For the vast majority of taxpayers who file accurate returns and are not subject to search proceedings, Section 247 has no direct practical effect. Its relevance is primarily for businesses, high-net-worth individuals, and entities that may become subject to search-based investigations — and for the broader public debate about the balance between tax enforcement and digital privacy.
What to Do If You're Concerned
- Maintain accurate, well-documented records — the best protection against any search-related concern remains accurate income reporting and proper documentation of financial transactions.
- Understand your rights during a search — if you are ever subject to a search operation, you (or your representative) are entitled to know the authorisation basis and to have legal/professional representation present, as under the prior law.
- Follow ongoing legal developments — given the privacy concerns raised, this provision may see legal challenges or judicial clarifications in the period following the Act's commencement; tax professionals are likely to track these closely.
Frequently Asked Questions
Does Section 247 give tax authorities routine access to my email or social media accounts? ▼
No. Section 247 powers apply only during a formally authorised search operation under the Income-tax Act, 2025 — the same type of search proceeding that existed under Section 132 of the 1961 Act, typically triggered by specific evidence of suspected income concealment. It does not grant routine access during normal assessments, scrutiny notices, or faceless assessment proceedings for ordinary taxpayers.

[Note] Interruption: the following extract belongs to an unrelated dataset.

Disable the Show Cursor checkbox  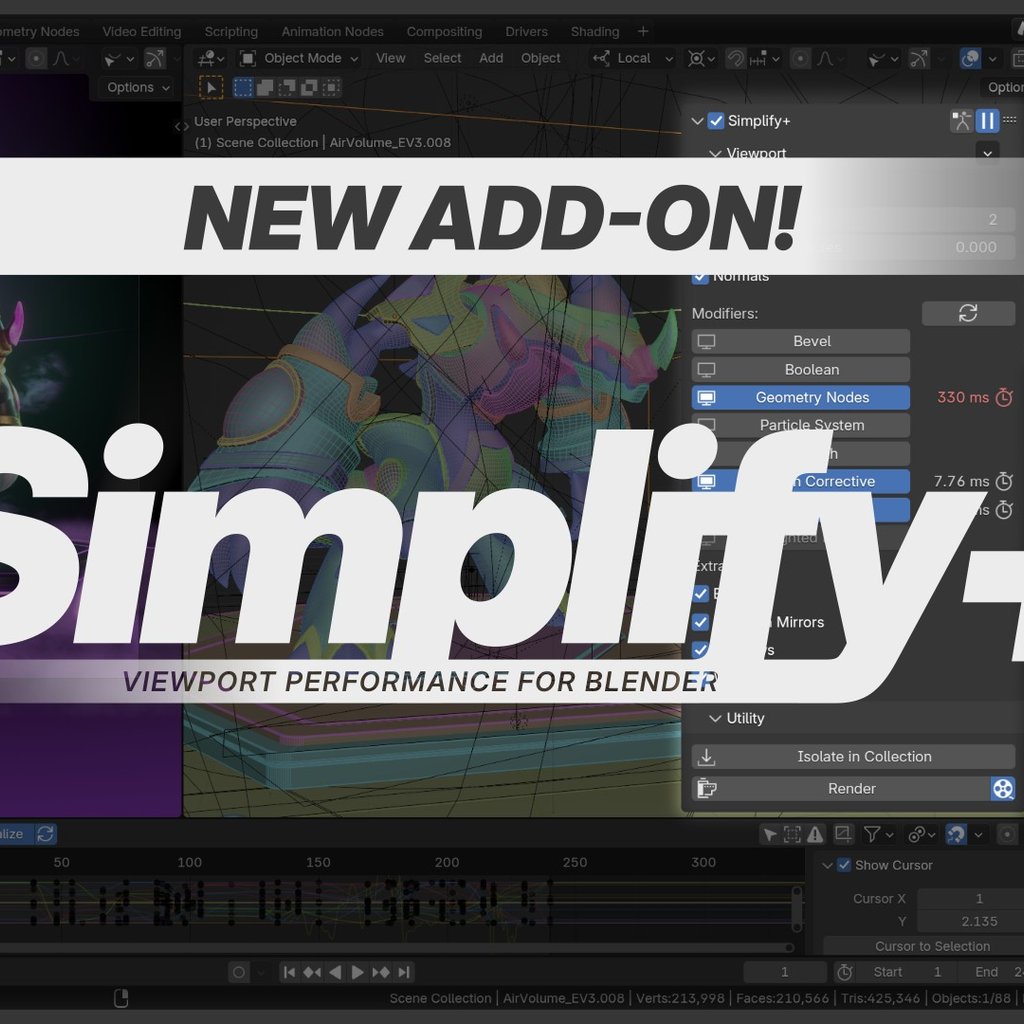[x=844, y=865]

Is this a completely new power that didn't exist before? ▼
The government's position is that Section 247 largely mirrors the search and seizure powers under the old Section 132 of the Income-tax Act, 1961, which already covered electronic records found during authorised searches. Section 247 makes the coverage of digital accounts, cloud storage, and online platforms more explicit and codifies the term 'virtual digital space' under Section 261(j) — but critics argue the explicit password-override power for online/cloud accounts represents a meaningful practical expansion.
What safeguards apply before a search involving digital accounts can be conducted? ▼
The same procedural safeguards that applied to physical searches under the 1961 Act — requirement of authorisation by a designated senior tax authority, and the requirement that the search be based on credible information suggesting concealment of income or assets — are reported to continue applying under the 2025 Act. However, privacy advocates have called for additional, digital-specific safeguards and judicial oversight mechanisms, and this remains an area of ongoing public debate.